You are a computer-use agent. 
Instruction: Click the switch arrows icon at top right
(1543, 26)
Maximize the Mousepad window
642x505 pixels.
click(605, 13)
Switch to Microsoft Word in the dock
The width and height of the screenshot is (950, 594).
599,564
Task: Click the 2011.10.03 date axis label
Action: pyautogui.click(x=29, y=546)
------------------------------
» **What you are asked to do**:
Each line of the material must be copied exactly.

» **Exercise solution**:
You are a computer-use agent. 
Instruction: Click the switch arrows icon at top right
(1543, 26)
Maximize the Mousepad window
642x505 pixels.
click(605, 13)
Switch to Microsoft Word in the dock
The width and height of the screenshot is (950, 594).
599,564
Task: Click the 2011.10.03 date axis label
Action: pyautogui.click(x=29, y=546)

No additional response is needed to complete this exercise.